É aqui que a recente disponibilidade de um conectoma do cérebro da mosca provou ser útil. Este intrincado mapa detalha como cerca de 130 mil neurônios e 50 milhões de sinapses no cérebro do tamanho de uma semente de papoula de uma mosca da fruta estão interconectados, disse o Dr. Behnia, que também é professor assistente de neurociência na Faculdade de Médicos e Cirurgiões Vagelos de Columbia.
Modelos Matemáticos e Circuitos Neurais
Com o conectoma servindo como referência – semelhante a uma imagem em uma caixa de quebra-cabeça servindo como um guia de como mil peças se encaixam – os pesquisadores usaram suas observações de células cerebrais para desenvolver um diagrama que suspeitavam representar o circuito neuronal por trás da seletividade de matiz. Os cientistas então retrataram esses circuitos como modelos matemáticos para simular e testar as atividades e capacidades dos circuitos.

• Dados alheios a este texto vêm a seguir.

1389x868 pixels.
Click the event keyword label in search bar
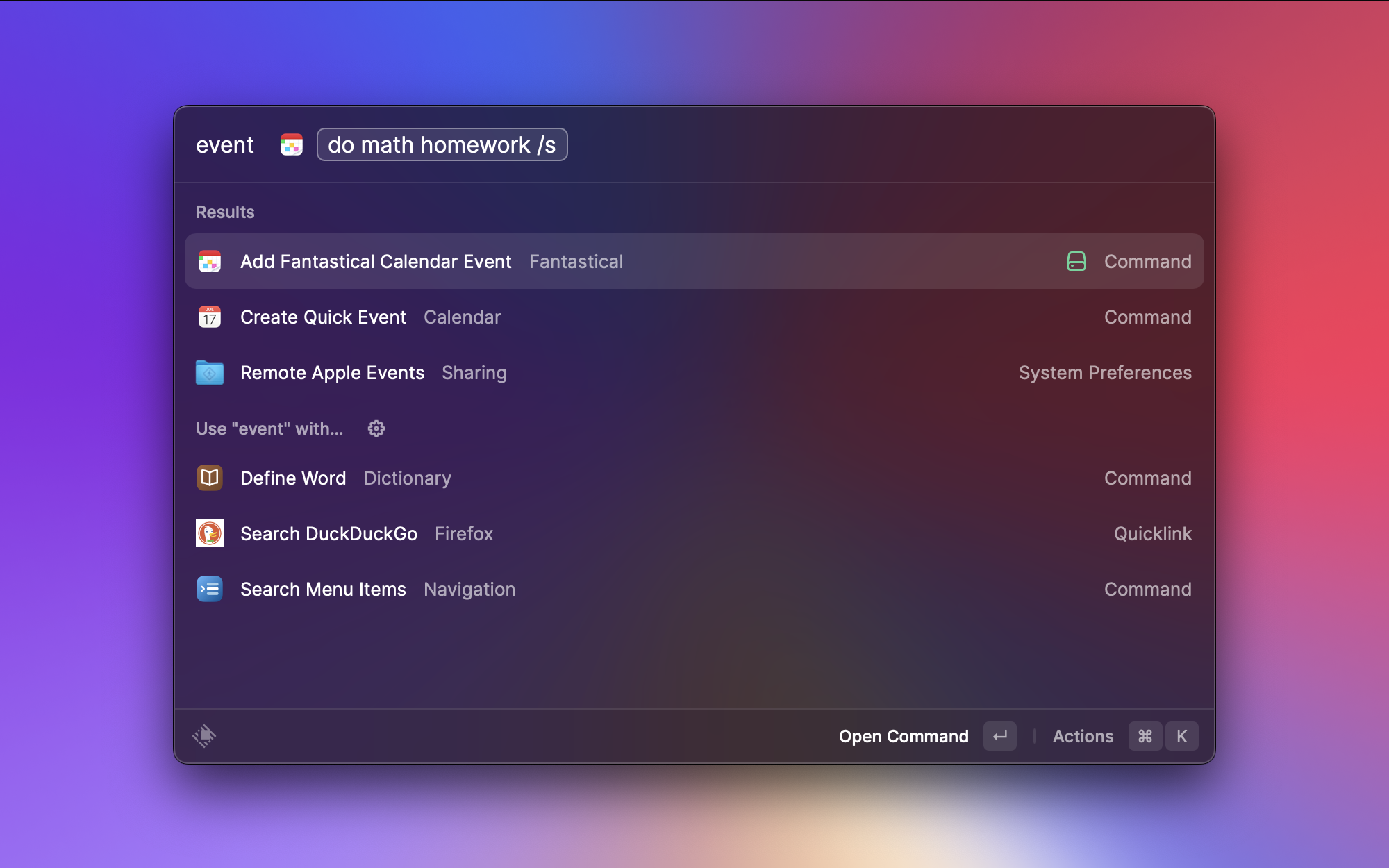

“Os modelos matemáticos servem como ferramentas que nos permitem compreender melhor algo tão confuso e complexo como todas estas células cerebrais e as suas interligações”, disse Matthias Christenson, PhD, co-primeiro autor do artigo e antigo membro do Dr. Laboratório de Behnia. “Com os modelos, podemos trabalhar para dar sentido a toda essa complexidade.” Também contribuiu de forma crucial para o trabalho de modelagem o Dr. Larry Abbott, William Bloor Professor de Neurociência Teórica, Professor de Fisiologia e Biofísica Celular e investigador principal do Instituto Zuckerman.
O papel da recorrência na percepção das cores
A modelagem não apenas revelou que esses circuitos podem hospedar a atividade necessária para a seletividade de matiz, mas também apontou para um tipo de interconectividade célula a célula, conhecida como recorrência, sem a qual a seletividade de matiz não pode acontecer. Em um circuito neural com recorrência, as saídas do circuito voltam para se tornarem entradas. E isso sugeriu mais um experimento, disse Álvaro Sanz-Diez, PhD, pesquisador de pós-doutorado no laboratório do Dr. Behnia e outro co-primeiro autor do Neurociência da Natureza papel.
“Quando usamos uma técnica genética para interromper parte dessa conectividade recorrente no cérebro das moscas-das-frutas, os neurônios que anteriormente apresentavam atividade seletiva de matiz perderam essa propriedade”, disse o Dr. “Isso reforçou nossa confiança de que realmente havíamos descoberto os circuitos cerebrais envolvidos na percepção das cores.”
Conclusão e implicações futuras
“Agora sabemos um pouco mais sobre como a fiação do cérebro torna possível construir uma representação perceptual da cor”, disse o Dr. Behnia. “Minha esperança é que nossas novas descobertas possam ajudar a explicar como o cérebro produz todos os tipos de percepções, entre elas cor, som e sabor.”
Referência: “Seletividade de matiz de circuitos recorrentes em Drosophila” 16 de maio de 2024, Neurociência da Natureza.
DOI: 10.1038/s41593-024-01640-4
A lista de autores inclui Matthias Christenson, Álvaro Sanz-Díez, Sarah L. Heath, Maia Saavedra-Weisenhaus, Atsuko Adachi, Aljoscha Nern, Laurence F. Abbott e Rudy Behnia.